Weihnachten ist vorbei, und damit auch die Zeit, in der viele ohne schlechtes Gewissen geschlemmt haben, ohne auch nur einen Gedanken an versteckte oder offensichtliche Kalorien zu verschwenden.
Jetzt im Januar begegnet einem des Öfteren der Satz: „Mensch, hast du schon von der neuen Brigitte-Diät gehört? Damit verliere ich sicher meine überflüssigen Weihnachtspfunde.“ Geht es nur mir so, oder geht einem dieses Geheule auf die Nerven? Man könnte meinen, dass es bei uns nur so von Diätwundern wimmelt. Der eine schwört auf die Hollywood-Stardiät und hat damit Erfolge zwischen 10-40 kg erzielt, der andere flötet einem ins Ohr, dass nur die Reisdiät das Ultimative wäre, und der Nächste fängt an, seine Kost zu trennen, was man in Fachkreisen auch Trennkost nennt. Solange es Erfolge bringt, wird alles in den höchsten Tönen gelobt: Da werden einem neue Konfektionsgrößen stolz präsentiert, da stolziert Frau bauchfrei durch die Gassen und vergessen sind die Momente, in denen sie ihren Po zu breit, die Beine zu fett und die Arme zu schwabbelig fand.
Innerlich stelle ich mich dann immer schon auf die Zeit nach dem Jojo-Effekt ein, denn eins ist bei neun von zehn Fällen sicher: Er wird kommen! Wenn man dann nachfragt, was aus der tollen Diät geworden ist, bekommt man nur einen bösen Blick mit dem Kommentar: „Ach, das war doch eh alles Blödsinn und überhaupt, Diäten sind ja eh ungesund!“ Ach ja stimmt, diese Erkenntnis kommt einem natürlich von jetzt auf gleich, und dass betreffende Personen sich dann plötzlich doch ganz wohl im eigenen Körper fühlen, da schein ich wohl zu unflexibel zu sein.

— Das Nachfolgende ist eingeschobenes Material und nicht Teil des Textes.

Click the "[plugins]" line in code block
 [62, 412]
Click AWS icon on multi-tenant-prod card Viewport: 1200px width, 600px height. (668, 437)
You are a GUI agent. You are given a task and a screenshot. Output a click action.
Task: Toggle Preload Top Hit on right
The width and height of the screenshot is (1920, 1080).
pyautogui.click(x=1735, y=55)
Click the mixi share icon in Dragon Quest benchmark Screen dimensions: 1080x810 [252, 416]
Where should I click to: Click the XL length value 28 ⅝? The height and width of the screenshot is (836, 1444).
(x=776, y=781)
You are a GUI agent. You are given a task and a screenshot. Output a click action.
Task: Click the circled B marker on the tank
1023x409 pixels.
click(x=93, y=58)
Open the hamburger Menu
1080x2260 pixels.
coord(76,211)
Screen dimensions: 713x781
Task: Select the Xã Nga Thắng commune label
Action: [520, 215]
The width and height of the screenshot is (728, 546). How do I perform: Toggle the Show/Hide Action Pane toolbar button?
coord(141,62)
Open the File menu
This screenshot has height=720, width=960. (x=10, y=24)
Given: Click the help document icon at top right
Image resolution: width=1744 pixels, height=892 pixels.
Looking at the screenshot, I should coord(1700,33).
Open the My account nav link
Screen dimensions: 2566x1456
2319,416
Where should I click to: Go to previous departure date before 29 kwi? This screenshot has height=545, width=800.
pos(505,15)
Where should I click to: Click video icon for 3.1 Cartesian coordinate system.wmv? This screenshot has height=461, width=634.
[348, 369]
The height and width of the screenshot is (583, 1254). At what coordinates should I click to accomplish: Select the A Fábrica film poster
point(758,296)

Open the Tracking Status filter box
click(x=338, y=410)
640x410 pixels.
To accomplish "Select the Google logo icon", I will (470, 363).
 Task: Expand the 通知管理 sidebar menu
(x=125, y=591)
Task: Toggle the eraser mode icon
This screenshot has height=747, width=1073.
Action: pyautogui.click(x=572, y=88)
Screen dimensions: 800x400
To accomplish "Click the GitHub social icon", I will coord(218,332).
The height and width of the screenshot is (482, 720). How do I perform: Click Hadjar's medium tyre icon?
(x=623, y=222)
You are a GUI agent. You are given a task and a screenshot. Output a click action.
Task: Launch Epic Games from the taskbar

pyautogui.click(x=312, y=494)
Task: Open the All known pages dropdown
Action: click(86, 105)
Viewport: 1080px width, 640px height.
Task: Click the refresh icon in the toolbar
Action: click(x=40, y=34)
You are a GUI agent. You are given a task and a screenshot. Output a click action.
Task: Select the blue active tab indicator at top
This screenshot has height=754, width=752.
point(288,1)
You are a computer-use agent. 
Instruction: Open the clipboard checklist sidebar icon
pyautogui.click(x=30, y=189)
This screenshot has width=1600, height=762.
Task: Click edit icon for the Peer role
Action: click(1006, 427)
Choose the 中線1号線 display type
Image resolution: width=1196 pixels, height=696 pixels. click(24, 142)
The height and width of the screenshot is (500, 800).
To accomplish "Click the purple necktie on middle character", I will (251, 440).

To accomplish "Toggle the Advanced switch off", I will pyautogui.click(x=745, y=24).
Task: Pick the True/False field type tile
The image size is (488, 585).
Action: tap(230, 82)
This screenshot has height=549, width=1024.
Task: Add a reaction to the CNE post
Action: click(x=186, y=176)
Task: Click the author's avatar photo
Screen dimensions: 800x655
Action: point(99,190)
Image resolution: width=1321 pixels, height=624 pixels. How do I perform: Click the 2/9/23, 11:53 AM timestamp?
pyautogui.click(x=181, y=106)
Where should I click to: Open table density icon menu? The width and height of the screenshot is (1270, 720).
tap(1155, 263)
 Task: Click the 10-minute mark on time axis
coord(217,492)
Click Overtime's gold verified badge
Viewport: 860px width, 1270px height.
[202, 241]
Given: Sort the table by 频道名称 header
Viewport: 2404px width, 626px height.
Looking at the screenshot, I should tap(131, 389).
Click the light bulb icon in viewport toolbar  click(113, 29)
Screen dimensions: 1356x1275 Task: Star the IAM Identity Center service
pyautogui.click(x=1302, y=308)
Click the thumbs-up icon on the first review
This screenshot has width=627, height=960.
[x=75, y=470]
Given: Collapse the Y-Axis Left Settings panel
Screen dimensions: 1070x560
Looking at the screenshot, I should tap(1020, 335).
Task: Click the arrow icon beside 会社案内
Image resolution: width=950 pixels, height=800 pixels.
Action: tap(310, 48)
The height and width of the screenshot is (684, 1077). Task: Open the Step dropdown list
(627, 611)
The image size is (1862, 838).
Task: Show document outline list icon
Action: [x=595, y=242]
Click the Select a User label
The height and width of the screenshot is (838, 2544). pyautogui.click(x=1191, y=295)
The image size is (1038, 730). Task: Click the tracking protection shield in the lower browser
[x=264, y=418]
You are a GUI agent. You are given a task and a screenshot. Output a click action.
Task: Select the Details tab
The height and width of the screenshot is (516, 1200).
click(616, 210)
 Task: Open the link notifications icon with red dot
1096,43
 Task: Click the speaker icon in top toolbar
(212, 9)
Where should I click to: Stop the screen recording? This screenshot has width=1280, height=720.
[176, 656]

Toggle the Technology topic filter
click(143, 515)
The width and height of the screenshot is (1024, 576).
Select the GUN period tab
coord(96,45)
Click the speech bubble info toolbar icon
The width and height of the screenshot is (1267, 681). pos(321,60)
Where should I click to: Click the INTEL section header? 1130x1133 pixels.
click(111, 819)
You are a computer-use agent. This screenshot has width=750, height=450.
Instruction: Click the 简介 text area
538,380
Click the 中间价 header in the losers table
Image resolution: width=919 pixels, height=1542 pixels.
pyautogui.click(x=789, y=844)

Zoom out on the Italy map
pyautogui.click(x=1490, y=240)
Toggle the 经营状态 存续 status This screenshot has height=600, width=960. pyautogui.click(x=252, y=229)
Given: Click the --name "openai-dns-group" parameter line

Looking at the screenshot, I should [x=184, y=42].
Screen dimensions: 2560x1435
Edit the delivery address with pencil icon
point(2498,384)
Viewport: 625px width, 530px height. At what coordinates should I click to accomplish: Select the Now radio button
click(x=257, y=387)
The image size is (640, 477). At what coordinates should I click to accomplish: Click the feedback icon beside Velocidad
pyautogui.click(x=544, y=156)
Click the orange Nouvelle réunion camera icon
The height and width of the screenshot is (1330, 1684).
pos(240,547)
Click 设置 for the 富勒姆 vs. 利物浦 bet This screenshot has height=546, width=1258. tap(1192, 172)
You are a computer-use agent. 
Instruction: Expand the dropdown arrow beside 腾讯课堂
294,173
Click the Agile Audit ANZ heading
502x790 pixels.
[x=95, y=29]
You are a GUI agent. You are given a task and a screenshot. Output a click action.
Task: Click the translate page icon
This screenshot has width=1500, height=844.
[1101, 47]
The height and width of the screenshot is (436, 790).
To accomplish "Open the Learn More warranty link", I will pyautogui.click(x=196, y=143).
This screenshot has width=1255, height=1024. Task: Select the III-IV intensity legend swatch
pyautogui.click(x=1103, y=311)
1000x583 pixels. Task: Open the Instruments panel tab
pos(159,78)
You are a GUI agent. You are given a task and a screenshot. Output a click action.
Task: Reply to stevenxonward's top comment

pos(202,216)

Was bringt es eigentlich jemandem, seine Umwelt jedes Jahr aufs Neue mit diversen Diätvorhaben zu quälen? Was hat es für einen Sinn, sich in Gruppen zusammenzusetzen um Ernährungspläne aufzustellen, die sich über längere Zeit sowieso nicht realisieren lassen? Es ist wahrscheinlich wie mit Menschen, die Gutes für andere tun wollen: Die, die es Ernst meinen, helfen oft stillschweigend, und die, die Aufmerksamkeit brauchen, kommen gleich mit einem ganzen Orchester oder einem Fernsehteam um die Ecke.
Wenn ihr Gutes für euch tun möchtet, dann tut es – doch um Gottes Willen macht es still und leise und für euch. Das eigene Wohlfühlen ist die beste Bestätigung bzw. der Applaus, den man von anderen doch nie bekommen könnte. Jedenfalls nicht in dieser Art und Weise.
Wobei ein ehrlich gemeintes Kompliment von dem Menschen, der einem viel bedeutet, sicher genauso viel Wert hat. Es soll noch Frauen geben, die sich darüber freuen können… Männer sicherlich auch.